- **Work task**
Your task is to repeat the records exactly from the line containing "You are a computer-use agent. 674x403 pixels." onward, through the final line.

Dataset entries

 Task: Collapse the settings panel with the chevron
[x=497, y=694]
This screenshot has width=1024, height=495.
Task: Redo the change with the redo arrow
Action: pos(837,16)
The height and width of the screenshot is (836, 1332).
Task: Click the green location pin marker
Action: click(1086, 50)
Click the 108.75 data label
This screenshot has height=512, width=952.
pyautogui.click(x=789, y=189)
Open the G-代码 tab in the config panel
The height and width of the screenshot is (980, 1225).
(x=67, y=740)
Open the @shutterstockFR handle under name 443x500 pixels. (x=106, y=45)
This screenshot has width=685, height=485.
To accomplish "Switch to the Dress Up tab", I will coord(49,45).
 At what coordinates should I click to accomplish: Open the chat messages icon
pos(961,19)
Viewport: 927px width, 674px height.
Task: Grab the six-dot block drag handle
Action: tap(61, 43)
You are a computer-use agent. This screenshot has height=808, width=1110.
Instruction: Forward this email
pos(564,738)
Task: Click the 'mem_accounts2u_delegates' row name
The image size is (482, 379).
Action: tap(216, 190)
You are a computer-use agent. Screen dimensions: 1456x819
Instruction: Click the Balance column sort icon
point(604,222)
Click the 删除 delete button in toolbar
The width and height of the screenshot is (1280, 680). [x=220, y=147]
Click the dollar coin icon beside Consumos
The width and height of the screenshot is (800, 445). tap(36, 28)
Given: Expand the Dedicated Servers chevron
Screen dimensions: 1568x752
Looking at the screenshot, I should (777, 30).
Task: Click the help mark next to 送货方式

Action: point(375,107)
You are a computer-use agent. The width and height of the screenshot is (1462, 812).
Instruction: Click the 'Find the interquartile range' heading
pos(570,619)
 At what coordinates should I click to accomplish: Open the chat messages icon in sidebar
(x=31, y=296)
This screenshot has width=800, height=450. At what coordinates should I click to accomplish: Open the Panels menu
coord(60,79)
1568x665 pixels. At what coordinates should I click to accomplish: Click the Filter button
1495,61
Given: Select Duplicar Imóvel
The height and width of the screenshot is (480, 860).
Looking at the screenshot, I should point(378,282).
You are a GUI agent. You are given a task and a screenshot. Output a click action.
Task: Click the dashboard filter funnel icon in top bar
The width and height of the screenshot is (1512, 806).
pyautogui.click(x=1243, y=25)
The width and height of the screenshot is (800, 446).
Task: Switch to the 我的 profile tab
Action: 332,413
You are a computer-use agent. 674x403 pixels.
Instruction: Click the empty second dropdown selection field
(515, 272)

- **Solution to this problem**
You are a computer-use agent. 674x403 pixels.
Instruction: Click the empty second dropdown selection field
(515, 272)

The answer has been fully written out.